--- Records provided Enclosed Below ---

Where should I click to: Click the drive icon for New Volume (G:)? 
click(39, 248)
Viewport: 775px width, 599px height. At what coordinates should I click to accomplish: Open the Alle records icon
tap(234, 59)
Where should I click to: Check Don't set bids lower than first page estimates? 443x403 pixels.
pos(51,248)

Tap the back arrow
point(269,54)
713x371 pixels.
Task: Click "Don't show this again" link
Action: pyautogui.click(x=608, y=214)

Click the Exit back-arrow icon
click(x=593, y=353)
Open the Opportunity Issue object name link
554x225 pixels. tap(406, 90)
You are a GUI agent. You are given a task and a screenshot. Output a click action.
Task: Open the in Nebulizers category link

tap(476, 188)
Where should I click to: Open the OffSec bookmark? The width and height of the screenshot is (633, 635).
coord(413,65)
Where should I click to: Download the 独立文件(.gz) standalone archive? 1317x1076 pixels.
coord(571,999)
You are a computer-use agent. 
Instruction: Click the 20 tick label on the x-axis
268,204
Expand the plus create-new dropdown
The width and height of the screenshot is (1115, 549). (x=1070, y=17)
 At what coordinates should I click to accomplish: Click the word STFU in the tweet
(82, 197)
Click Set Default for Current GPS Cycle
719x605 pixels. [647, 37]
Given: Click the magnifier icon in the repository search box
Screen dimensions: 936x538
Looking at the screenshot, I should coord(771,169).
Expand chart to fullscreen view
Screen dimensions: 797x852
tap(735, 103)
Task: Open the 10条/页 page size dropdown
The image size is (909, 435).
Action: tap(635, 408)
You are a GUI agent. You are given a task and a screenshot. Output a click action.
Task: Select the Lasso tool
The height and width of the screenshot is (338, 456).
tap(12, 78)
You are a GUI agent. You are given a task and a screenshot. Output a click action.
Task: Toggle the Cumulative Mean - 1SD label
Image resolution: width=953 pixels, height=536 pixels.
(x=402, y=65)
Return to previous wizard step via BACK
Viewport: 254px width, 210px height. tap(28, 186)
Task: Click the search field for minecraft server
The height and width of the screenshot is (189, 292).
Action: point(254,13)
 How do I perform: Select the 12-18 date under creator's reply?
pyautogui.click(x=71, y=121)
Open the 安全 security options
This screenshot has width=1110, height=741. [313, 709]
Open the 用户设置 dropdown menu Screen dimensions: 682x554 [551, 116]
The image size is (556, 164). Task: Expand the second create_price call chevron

--- End of Enclosed Records provided ---

» Problem statement:
Nothing in the data should be left out when you retype it exactly.

» Your response:
Where should I click to: Click the drive icon for New Volume (G:)? 
click(39, 248)
Viewport: 775px width, 599px height. At what coordinates should I click to accomplish: Open the Alle records icon
tap(234, 59)
Where should I click to: Check Don't set bids lower than first page estimates? 443x403 pixels.
pos(51,248)

Tap the back arrow
point(269,54)
713x371 pixels.
Task: Click "Don't show this again" link
Action: pyautogui.click(x=608, y=214)

Click the Exit back-arrow icon
click(x=593, y=353)
Open the Opportunity Issue object name link
554x225 pixels. tap(406, 90)
You are a GUI agent. You are given a task and a screenshot. Output a click action.
Task: Open the in Nebulizers category link

tap(476, 188)
Where should I click to: Open the OffSec bookmark? The width and height of the screenshot is (633, 635).
coord(413,65)
Where should I click to: Download the 独立文件(.gz) standalone archive? 1317x1076 pixels.
coord(571,999)
You are a computer-use agent. 
Instruction: Click the 20 tick label on the x-axis
268,204
Expand the plus create-new dropdown
The width and height of the screenshot is (1115, 549). (x=1070, y=17)
 At what coordinates should I click to accomplish: Click the word STFU in the tweet
(82, 197)
Click Set Default for Current GPS Cycle
719x605 pixels. [647, 37]
Given: Click the magnifier icon in the repository search box
Screen dimensions: 936x538
Looking at the screenshot, I should coord(771,169).
Expand chart to fullscreen view
Screen dimensions: 797x852
tap(735, 103)
Task: Open the 10条/页 page size dropdown
The image size is (909, 435).
Action: tap(635, 408)
You are a GUI agent. You are given a task and a screenshot. Output a click action.
Task: Select the Lasso tool
The height and width of the screenshot is (338, 456).
tap(12, 78)
You are a GUI agent. You are given a task and a screenshot. Output a click action.
Task: Toggle the Cumulative Mean - 1SD label
Image resolution: width=953 pixels, height=536 pixels.
(x=402, y=65)
Return to previous wizard step via BACK
Viewport: 254px width, 210px height. tap(28, 186)
Task: Click the search field for minecraft server
The height and width of the screenshot is (189, 292).
Action: point(254,13)
 How do I perform: Select the 12-18 date under creator's reply?
pyautogui.click(x=71, y=121)
Open the 安全 security options
This screenshot has width=1110, height=741. [313, 709]
Open the 用户设置 dropdown menu Screen dimensions: 682x554 [551, 116]
The image size is (556, 164). Task: Expand the second create_price call chevron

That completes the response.